BRIEF :: Present the stretch from the line containing "Switch to the Protect ribbon tab" through the line containing "tap(85, 78)" as a Markdown table with the columns Row and Line. Number each row, skip blank lines, and leave the pictures out.

EXTRACTED MATERIAL ::
※ ※ ※
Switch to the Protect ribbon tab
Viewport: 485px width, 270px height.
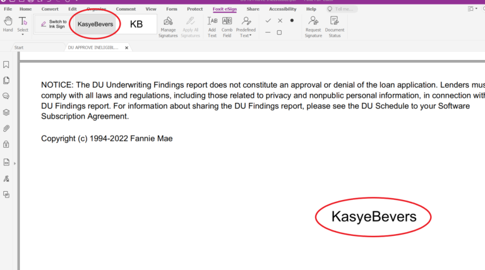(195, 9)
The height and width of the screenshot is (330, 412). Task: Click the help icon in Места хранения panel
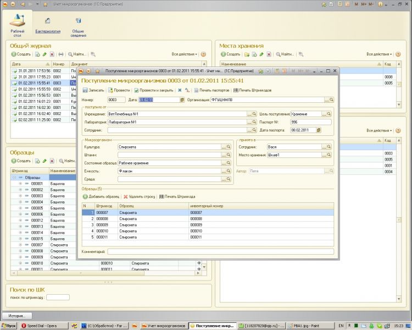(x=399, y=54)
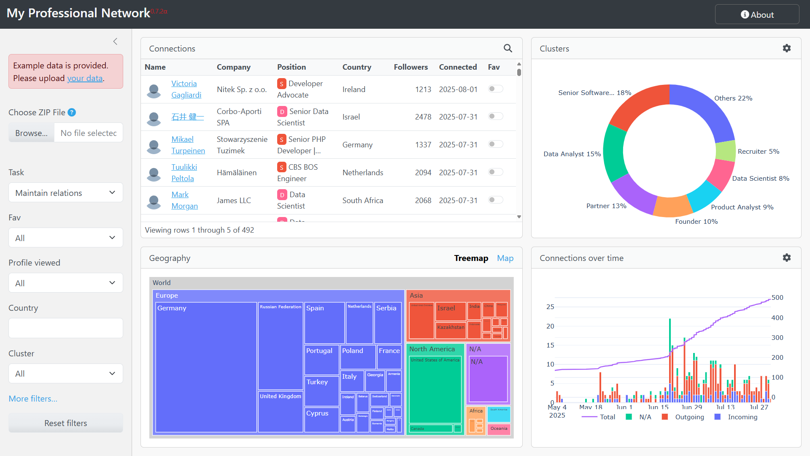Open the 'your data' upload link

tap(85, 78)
※ ※ ※
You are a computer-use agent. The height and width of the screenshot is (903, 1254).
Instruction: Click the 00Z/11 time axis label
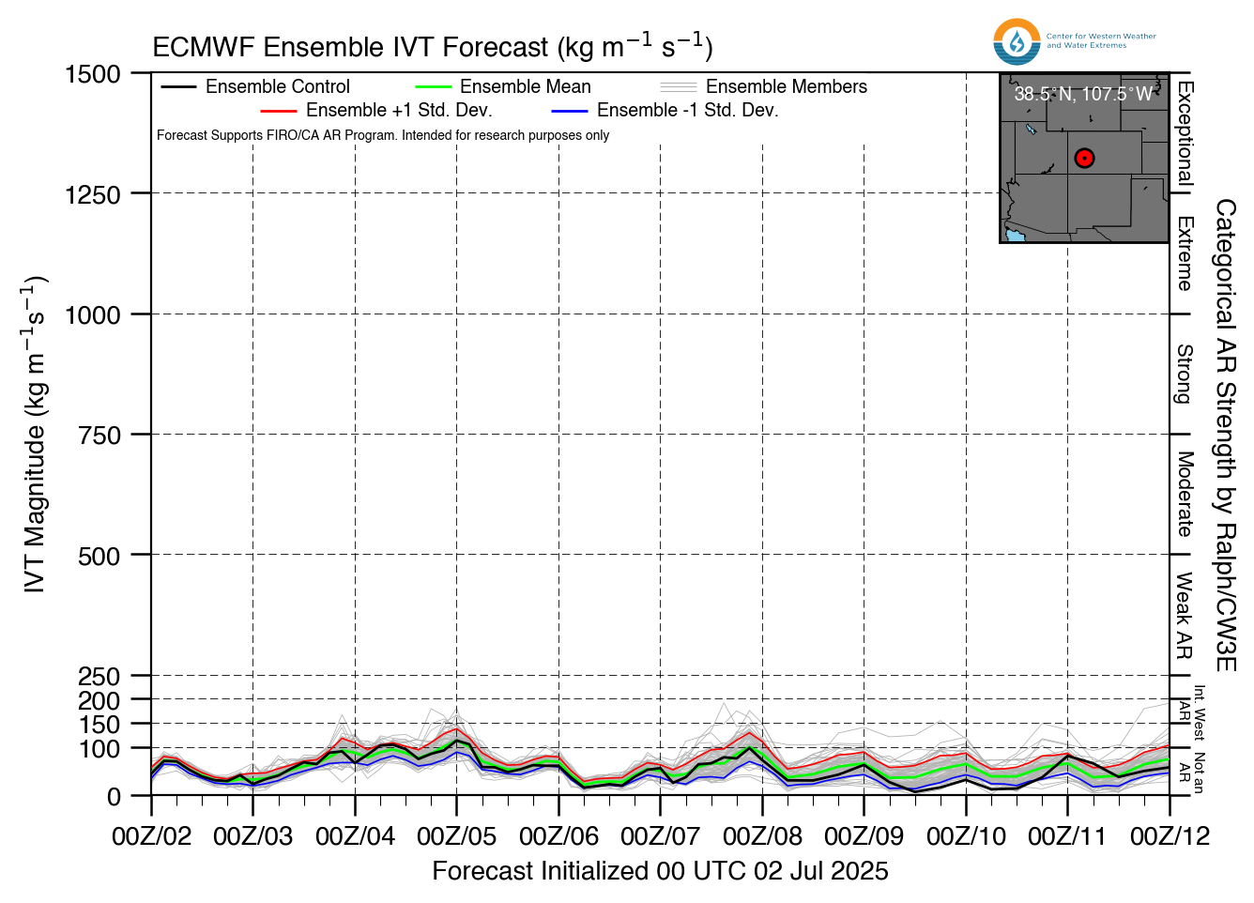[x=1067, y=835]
※ ※ ※
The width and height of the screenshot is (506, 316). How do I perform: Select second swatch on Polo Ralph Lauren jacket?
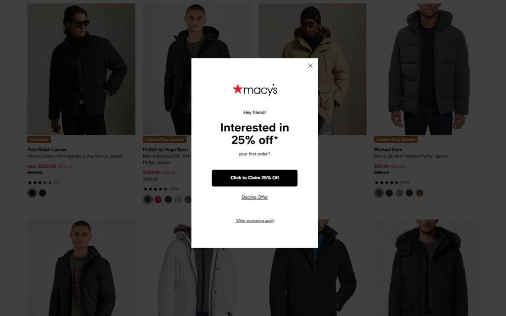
※ ※ ※
FINAL ANSWER ::
| Row | Line |
|---|---|
| 1 | Switch to the Protect ribbon tab |
| 2 | Viewport: 485px width, 270px height. |
| 3 | (195, 9) |
| 4 | The height and width of the screenshot is (330, 412). Task: Click the help icon in Места хранения panel |
| 5 | (x=399, y=54) |
| 6 | Open the 'your data' upload link |
| 7 | tap(85, 78) |